[cairo] Comments on cairo-scaled-glyph-7.diff

Owen Taylor otaylor at redhat.com
Mon Aug 29 15:30:40 PDT 2005


OK, I won't claim to have caught everything that could be commented
on (in a 6000+ line patch), but here's what I noticed going through it
pretty carefully. In general, it looks in pretty good shape; I don't
see anything in the overall structure that should cause problems
for the Win32 backend.

Regards,
						Owen

====
+ * cairo_cache_entry_t:
+ *
+ * A #cairo_cache_entry_t contains both a key and a value for
+ * cairo_cache_t. User-derived types for cairo_cache_entry_t must
+ * be type-compatible with this structure (eg. they must have an
+ * unsigned long as the first parameter. The easiest way to get this
+ * is to use:
+ *
+ * 	typedef _my_entry {
+ *	    cairo_cache_entry_t base;
+ *	    ... Remainder of key and value fields here ..
+ *	} my_entry_t;
====

This looks like a carryover from the cairo_hash_entry_t docs, since
we have two fields in cache_entry_t. I wouldn't make it optional, just
always require it.

====
+    /* We have to manually remove all entries from the cache ourselves
+     * rather than relying on _cairo_hash_table_destroy to do that
+     * since otherwise the cache->entry_destroy callback would not get
+     * called on each entry. */
+
+    while (1) {
+	entry = _cairo_hash_table_random_entry (cache->hash_table, NULL);
+	if (entry == NULL)
+	    break;
+	_cairo_cache_remove (cache, entry);
+    }
====

Would it make sense to just push the entry_destroy function down into
the hash table? It's generally been pretty useful to have the equivalent
functionality in GHashTable.

====
+/**
+ * _cairo_cache_create:
+ * @keys_equal: a function to return TRUE if two keys are equal
====

gtk-doc style issue ... should be %TRUE to get proper markup. 
Also applies to enums like %CAIRO_STATUS_SUCCESS.

====
+ * The units for max_size can be chosen by the caller, but should be
+ * consistent with the units of the size field of cache entries. When
+ * adding an entry with _cairo_cache_insert if the total size of
====

gtk-doc style issue, should be _cairo_cache_insert() for consistency
and to get a cross-reference (if we were actually generating docs
for the internal API. I'll skip pointing out other instances of these
two issues.

====
+/**
+ * _cairo_cache_preserve:
+ * @cache: a cache with some precious entries in it (or about to be
+ * added)
+ * 
+ * Disable the automatic ejection of entries from the cache. Future
+ * calls to _cairo_cache_insert will add new entries to the cache
+ * regardless of how large the cache grows. See
+ * _cairo_cache_release().
+ **/
====

Generally, having an API like this without reference counting is an
invitation for subtle bugs where a function that preserve()'s calls
another function that does preserve() then release().

Your instructions:
Answer these questions about the cairo patch review:
1. For which backend does the reviewer see nothing in the overall structure that should cause problems?
2. How does the reviewer say TRUE should be written to get proper gtk-doc markup?
3. Which hash table does the reviewer cite as having useful equivalent functionality to an entry_destroy function?

Record list:
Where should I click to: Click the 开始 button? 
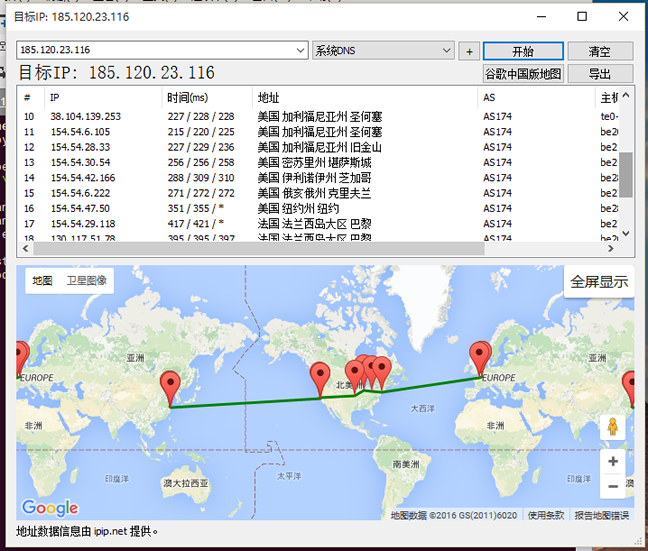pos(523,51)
---
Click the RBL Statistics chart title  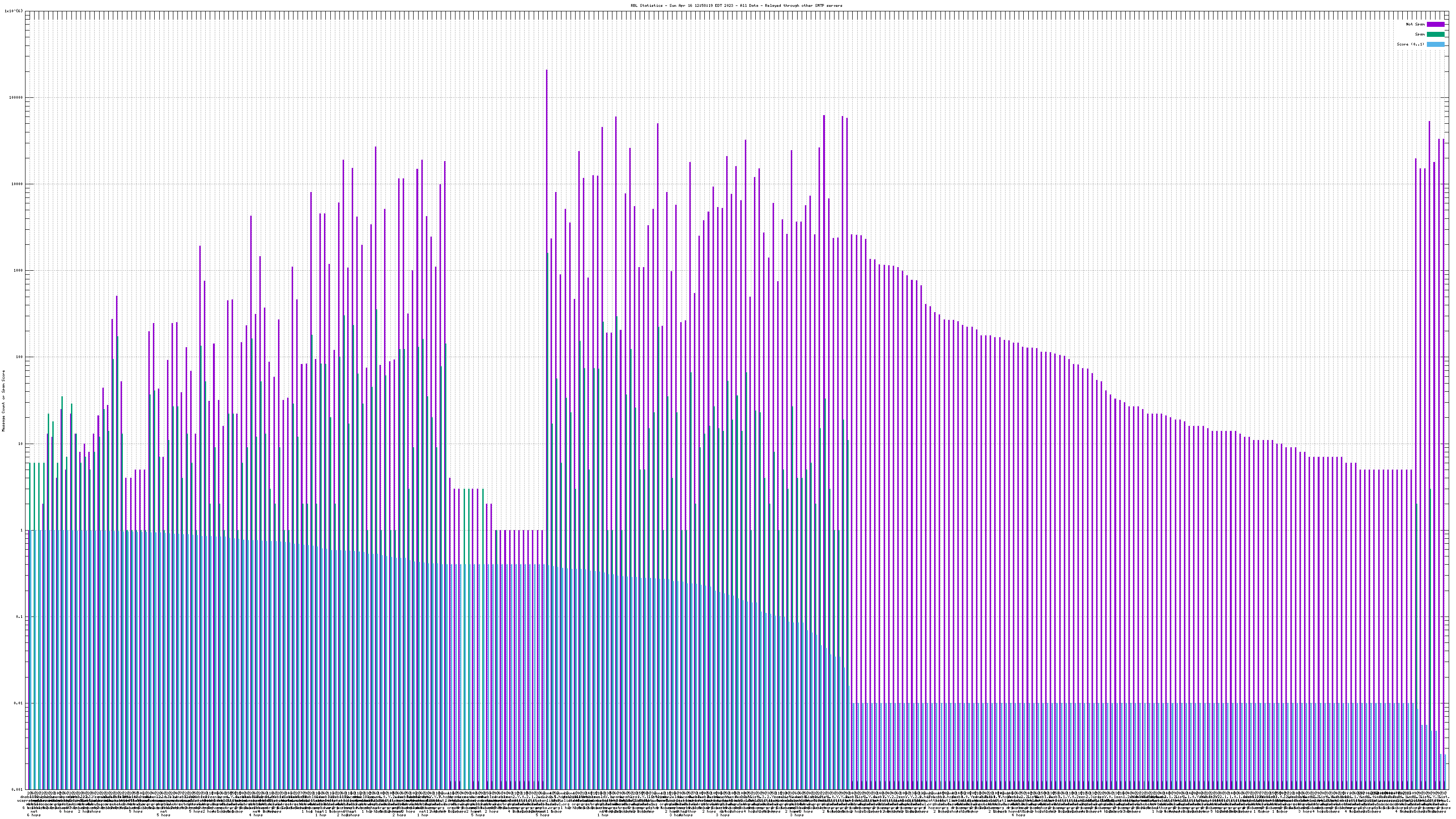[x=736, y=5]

Response to the task:
1. The Win32 backend.
2. As %TRUE.
3. GHashTable.